Choosing Wisely -- the politics and economics of labeling low-value services

Peer-Reviewed Publication

The Geisel School of Medicine at Dartmouth

LEBANON, NH (JAN. 27, 1014) – The Choosing Wisely campaign, lists of services developed by physicians' specialty societies, is a good start to spark discussion between physicians their patients about treatments and tests that may not be warranted.

But researchers, led by Dr. Nancy Morden of The Dartmouth Institute for Health Policy & Clinical Practice, writing in a New England Journal of Medicine Perspective say the list could be improved to include more common services and higher cost services.

The Choosing Wisely campaign started in 2009 as an effort to get specialty societies to develop "Top Five lists" – lists of five low-value services that patients and physicians should discuss and question before pursuing.

It was initiated and funded by the American Board of Internal Medicine Foundation. As of 2013, there were more than 40 specialty specific lists to help physicians, patients and other health care stakeholders think and talk about overuse of health care resources in the United States. Consumer Reports leads a patient-education component.

On the surface, the creation of low-value lists suggests that physicians are willing to make recommendations to improve care value even against their own financial interest. But, many specialty lists include only or mostly low-impact services for physicians and patients to question.

For example, the American Academy of Orthodpaedic Surgeons listed such things as over-the-counter medications on its list of low-value items but "strikingly, no major procedures – the source of orthopedic surgeons' revenue," the authors said.

And, societies generally named other specialties' services as low-value rather than their own services. They commonly named such services as radiology, cardiac testing, medications and lab tests or pathology, the authors said. The notable exception is the Society of General Internal Medicine, which listed the routine annual physical exam as an item of low value.
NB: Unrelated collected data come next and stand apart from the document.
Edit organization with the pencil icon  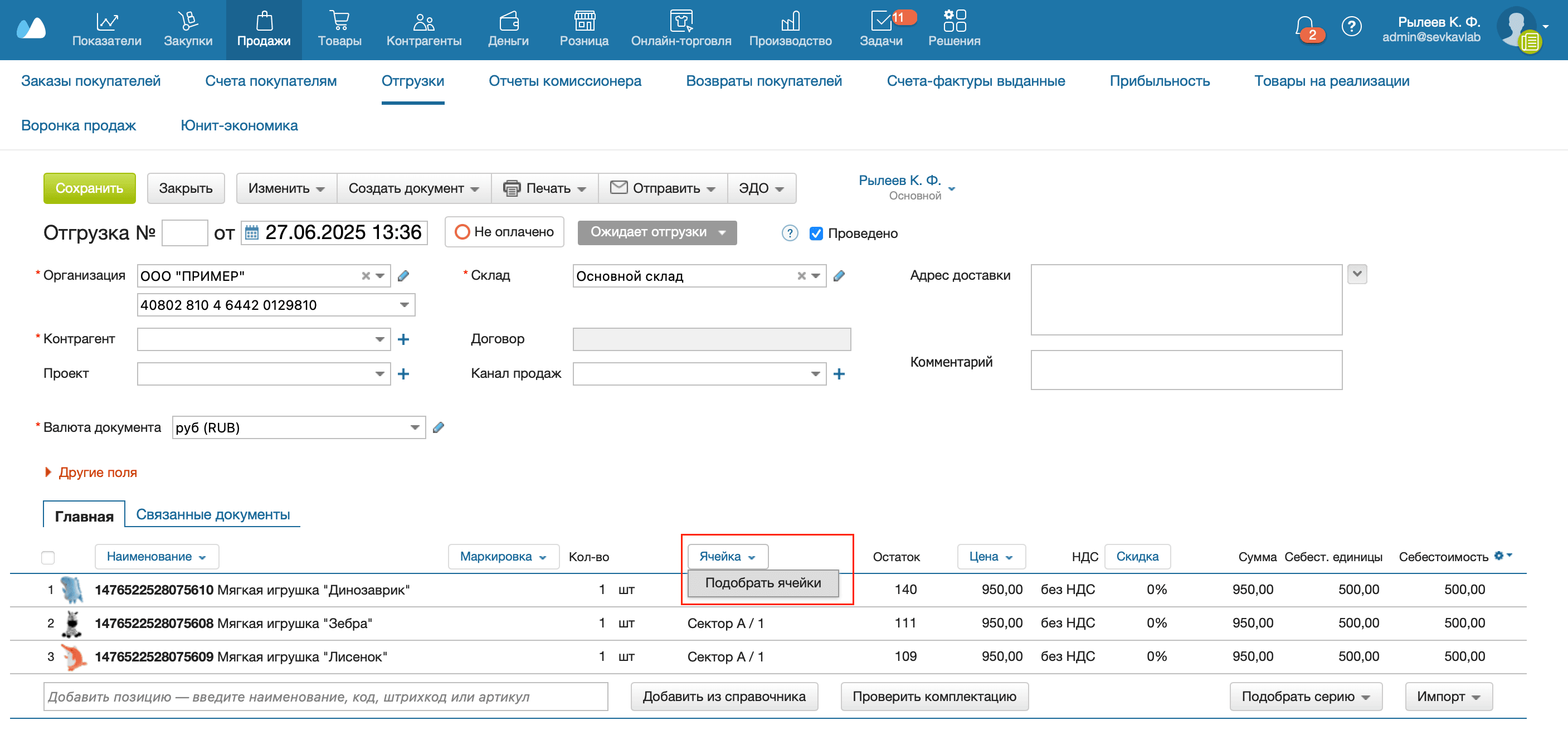(403, 276)

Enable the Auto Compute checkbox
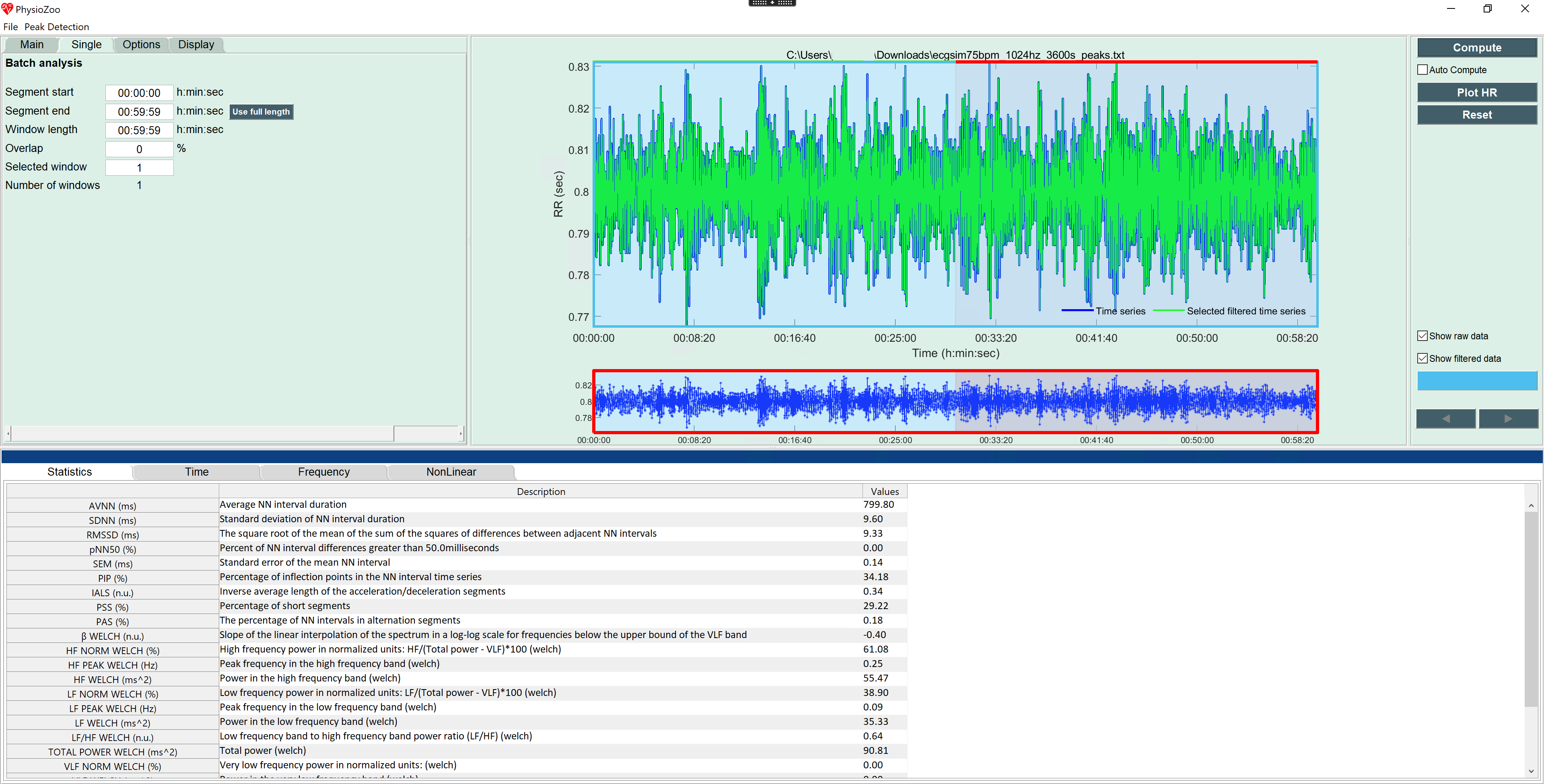(x=1423, y=70)
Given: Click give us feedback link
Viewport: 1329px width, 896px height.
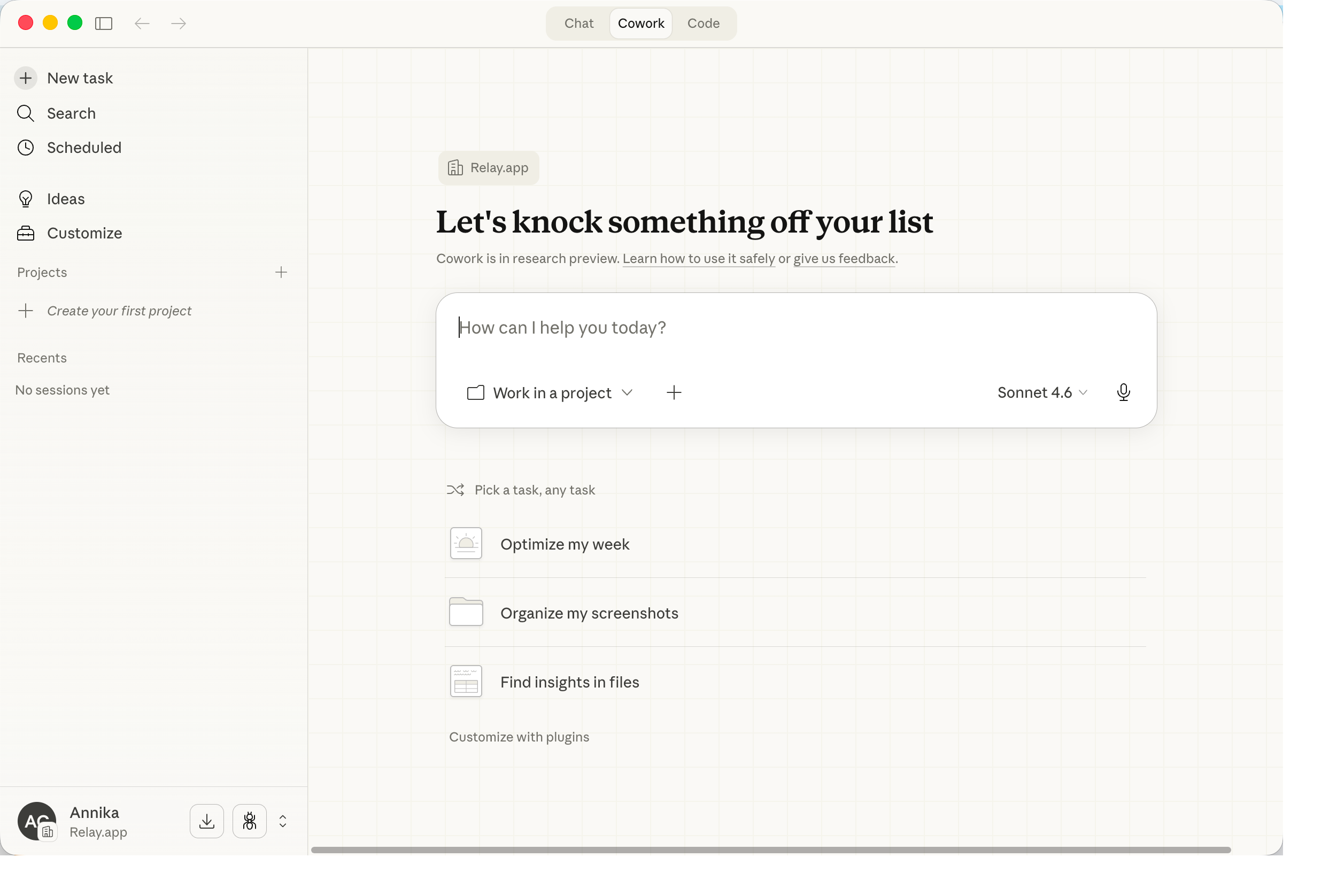Looking at the screenshot, I should click(x=844, y=259).
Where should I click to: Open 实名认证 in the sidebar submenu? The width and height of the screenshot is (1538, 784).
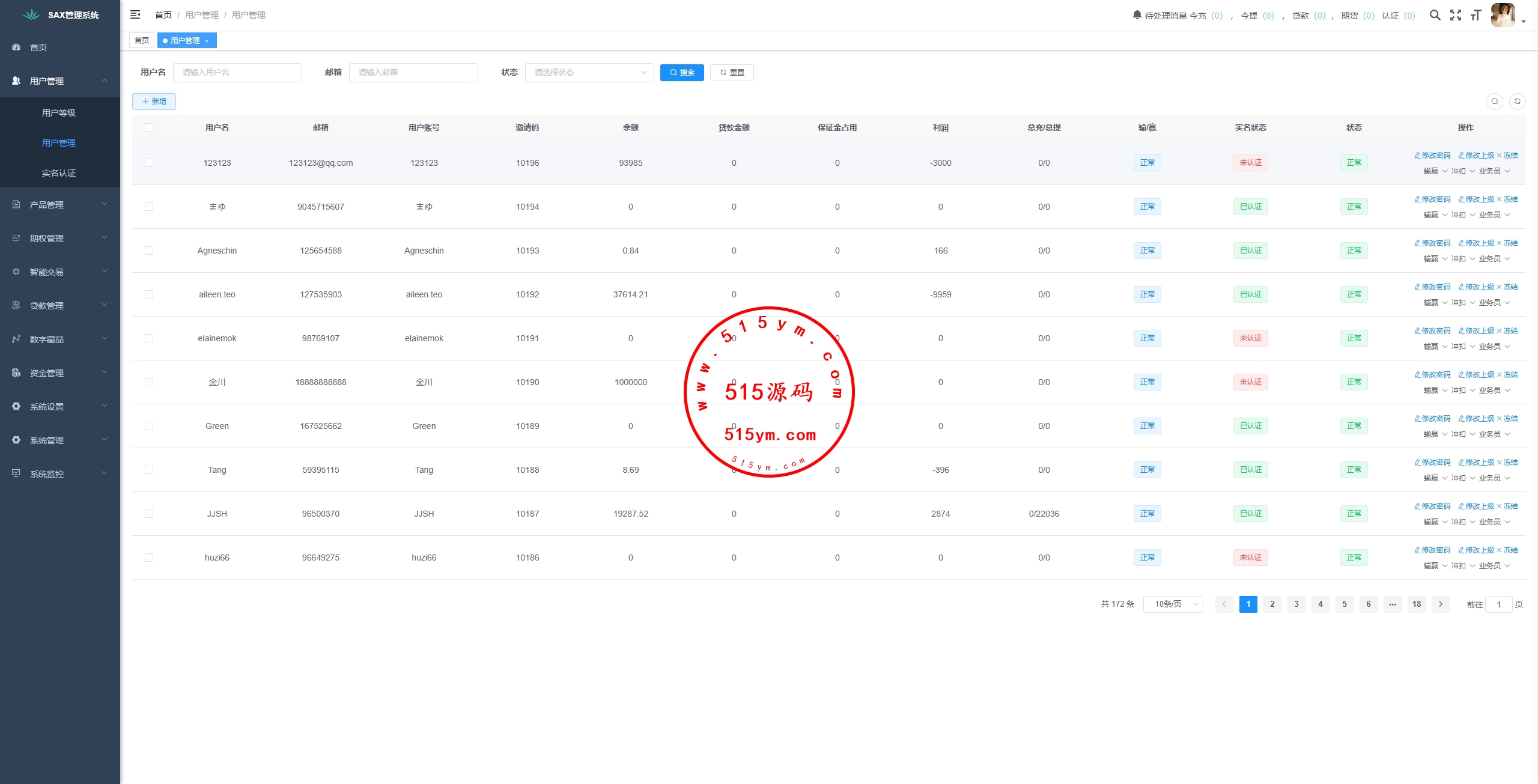[x=59, y=173]
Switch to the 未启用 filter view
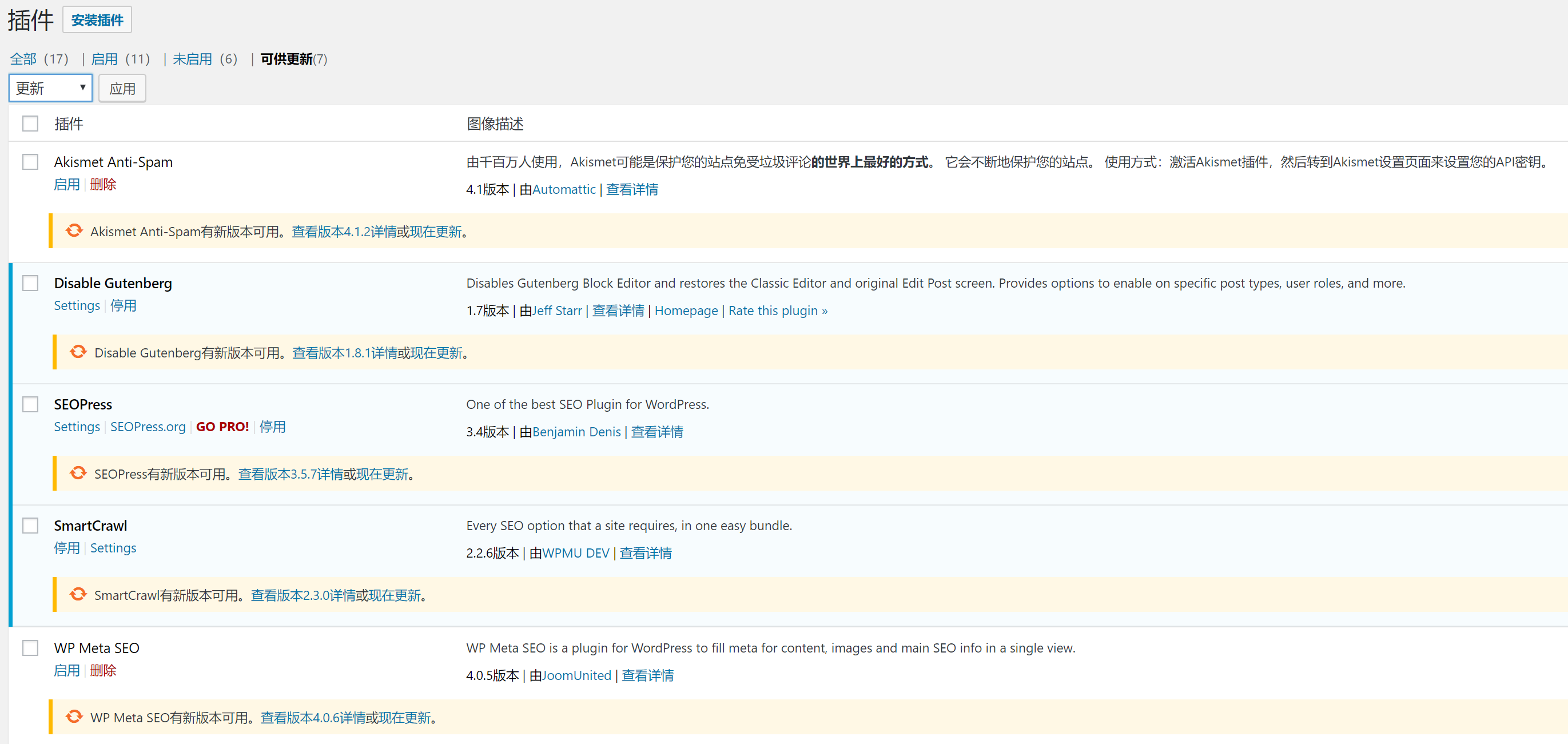This screenshot has width=1568, height=744. [x=192, y=58]
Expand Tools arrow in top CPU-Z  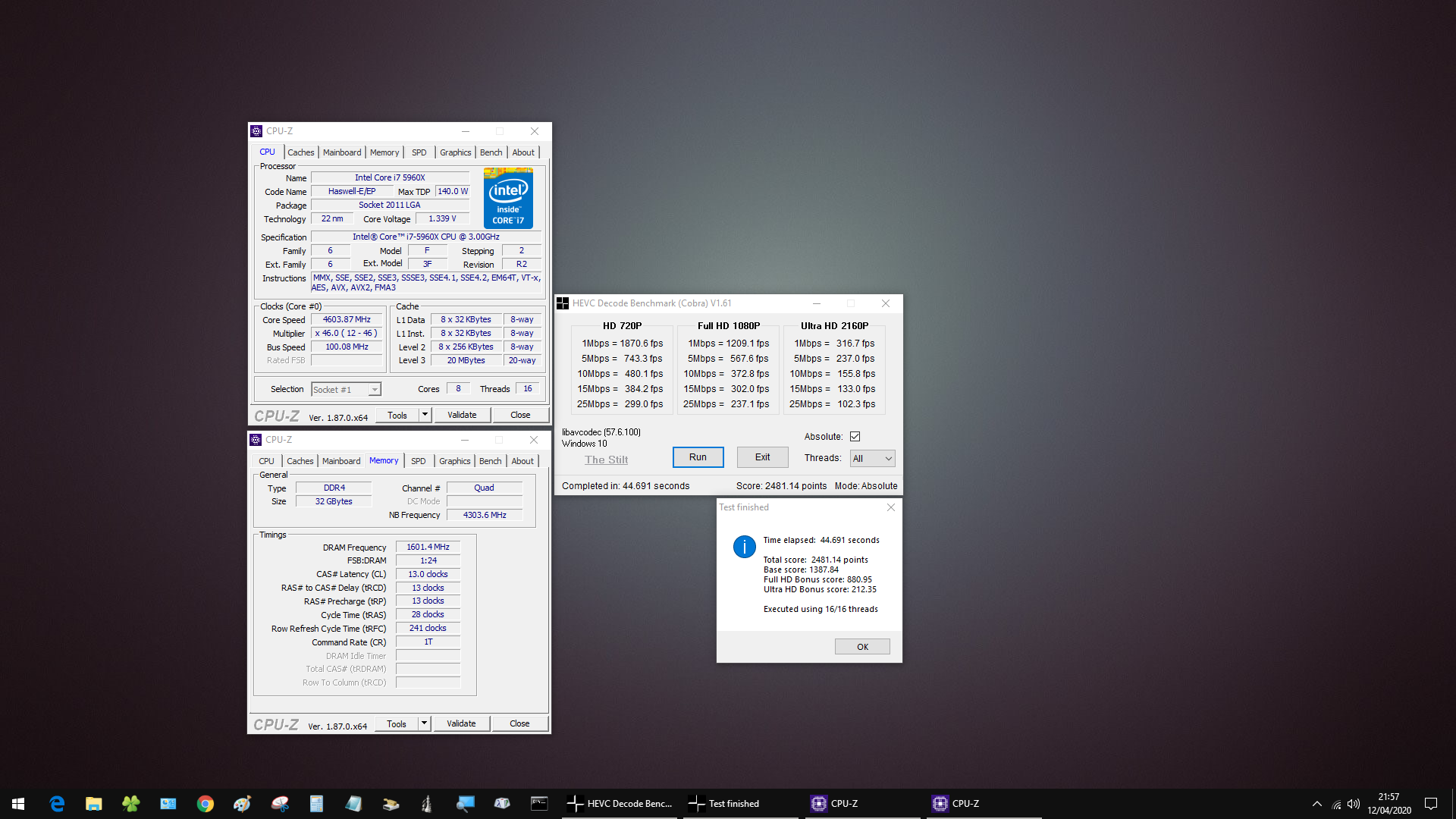click(x=425, y=415)
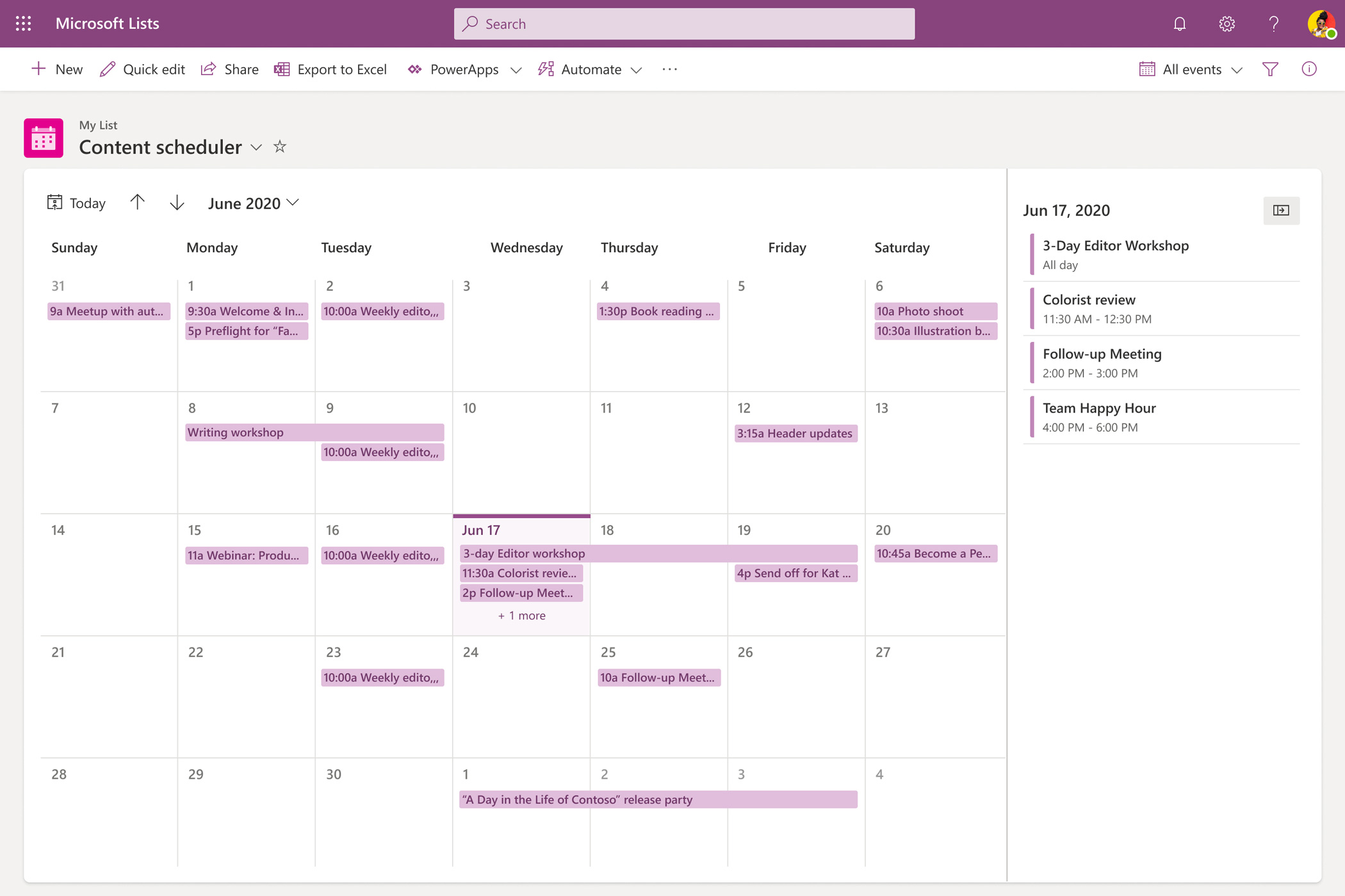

The campaign was not intended to inform cost-containment and quality measures, but will probably be leveraged for that purpose, the authors said. Payers may use the lists to inform coverage, payment and utilization-management decisions. For this to be effective, the lists need to be translated into measurable activities and valid quality indicators "– a manageable but difficult task, because many services listed are, appropriately, finely nuanced and directed at precisely defined populations," the authors said.

The lists could prompt meaningful practice change if items were incorporated into quality-measurement efforts that are linked to incentives, such as the CMS Physician Quality Reporting System and National Committee for Quality Assurance practice standards.

Public education and reporting are critical as well, the authors said, and posited, "What will it take to purge the 'annual physical' from the American lexicon? … or convince patients with cardiac conditions that routine cardiac imaging is no longer needed and is in fact potentially harmful?" Such change will require physicians to revise their practice patterns and patient expectations that have been shaped and reinforced by habitual overuse of health care, the researchers said.

More lists should be developed, published, and heeded, they said. Partnerships with payers should also be considered, "but success will require skill and patience."

Efforts such as Choosing Wisely could advance a physicians' professionalism in medicine and their role as stewards of limited health care resources. "General acceptance of this effort to date by physicians and the public is encouraging… This trust must not be squandered; rather it should be leveraged to restore balance in our nation's health investment," the authors said.